• _DIRECTIONS_
Every line in the entries that holds "computer" should be identified and copied.

---------- EXERCISE MATERIAL

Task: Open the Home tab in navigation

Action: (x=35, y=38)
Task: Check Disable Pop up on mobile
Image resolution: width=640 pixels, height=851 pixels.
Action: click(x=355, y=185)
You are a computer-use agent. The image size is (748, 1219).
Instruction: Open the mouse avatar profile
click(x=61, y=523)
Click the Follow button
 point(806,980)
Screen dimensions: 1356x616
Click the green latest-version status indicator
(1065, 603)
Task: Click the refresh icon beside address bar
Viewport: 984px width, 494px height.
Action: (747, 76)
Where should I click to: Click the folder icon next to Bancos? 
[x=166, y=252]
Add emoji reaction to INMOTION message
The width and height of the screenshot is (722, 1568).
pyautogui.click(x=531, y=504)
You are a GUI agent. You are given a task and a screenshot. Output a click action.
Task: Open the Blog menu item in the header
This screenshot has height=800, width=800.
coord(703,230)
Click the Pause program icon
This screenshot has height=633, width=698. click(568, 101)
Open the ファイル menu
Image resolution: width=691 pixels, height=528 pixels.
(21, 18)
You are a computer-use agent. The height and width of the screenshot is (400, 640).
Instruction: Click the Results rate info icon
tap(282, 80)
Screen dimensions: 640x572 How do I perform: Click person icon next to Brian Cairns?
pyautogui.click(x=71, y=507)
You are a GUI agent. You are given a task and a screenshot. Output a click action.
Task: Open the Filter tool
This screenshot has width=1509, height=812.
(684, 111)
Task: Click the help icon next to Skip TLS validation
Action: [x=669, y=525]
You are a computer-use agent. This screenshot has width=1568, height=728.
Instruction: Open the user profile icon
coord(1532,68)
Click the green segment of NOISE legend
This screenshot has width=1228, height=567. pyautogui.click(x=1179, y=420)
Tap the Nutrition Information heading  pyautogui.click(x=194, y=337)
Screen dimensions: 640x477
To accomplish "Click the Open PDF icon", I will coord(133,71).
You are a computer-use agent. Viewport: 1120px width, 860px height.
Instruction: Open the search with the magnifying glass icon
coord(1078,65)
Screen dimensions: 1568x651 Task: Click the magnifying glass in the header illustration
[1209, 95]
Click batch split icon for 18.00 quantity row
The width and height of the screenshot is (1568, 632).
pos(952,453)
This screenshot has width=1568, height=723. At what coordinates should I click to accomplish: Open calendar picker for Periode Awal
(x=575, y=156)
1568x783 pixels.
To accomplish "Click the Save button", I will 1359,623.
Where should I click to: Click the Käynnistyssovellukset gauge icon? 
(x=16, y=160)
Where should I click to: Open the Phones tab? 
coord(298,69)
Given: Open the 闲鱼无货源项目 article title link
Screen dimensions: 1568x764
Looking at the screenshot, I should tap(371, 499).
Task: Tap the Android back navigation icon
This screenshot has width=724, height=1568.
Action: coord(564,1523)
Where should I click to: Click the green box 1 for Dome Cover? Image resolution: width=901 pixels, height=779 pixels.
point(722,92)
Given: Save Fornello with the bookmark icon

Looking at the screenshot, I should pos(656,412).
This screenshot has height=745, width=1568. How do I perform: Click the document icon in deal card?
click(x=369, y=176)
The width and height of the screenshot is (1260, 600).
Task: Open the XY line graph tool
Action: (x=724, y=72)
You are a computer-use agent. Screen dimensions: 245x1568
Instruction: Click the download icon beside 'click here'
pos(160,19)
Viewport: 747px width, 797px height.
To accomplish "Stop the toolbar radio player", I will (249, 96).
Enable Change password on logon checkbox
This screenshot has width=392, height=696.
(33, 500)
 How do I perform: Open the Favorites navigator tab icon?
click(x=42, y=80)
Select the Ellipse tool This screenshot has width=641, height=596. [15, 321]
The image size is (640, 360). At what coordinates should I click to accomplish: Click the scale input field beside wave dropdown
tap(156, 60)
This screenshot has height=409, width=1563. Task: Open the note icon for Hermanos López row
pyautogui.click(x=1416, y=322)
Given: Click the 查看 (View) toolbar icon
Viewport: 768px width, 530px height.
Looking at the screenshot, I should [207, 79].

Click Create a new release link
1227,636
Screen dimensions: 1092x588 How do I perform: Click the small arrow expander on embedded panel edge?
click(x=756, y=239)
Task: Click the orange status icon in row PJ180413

--------------------

• _ANSWER TO THIS TASK_
You are a computer-use agent. The image size is (748, 1219).
You are a computer-use agent. The height and width of the screenshot is (400, 640).
You are a computer-use agent. This screenshot has width=1568, height=728.
You are a computer-use agent. Viewport: 1120px width, 860px height.
You are a computer-use agent. Screen dimensions: 245x1568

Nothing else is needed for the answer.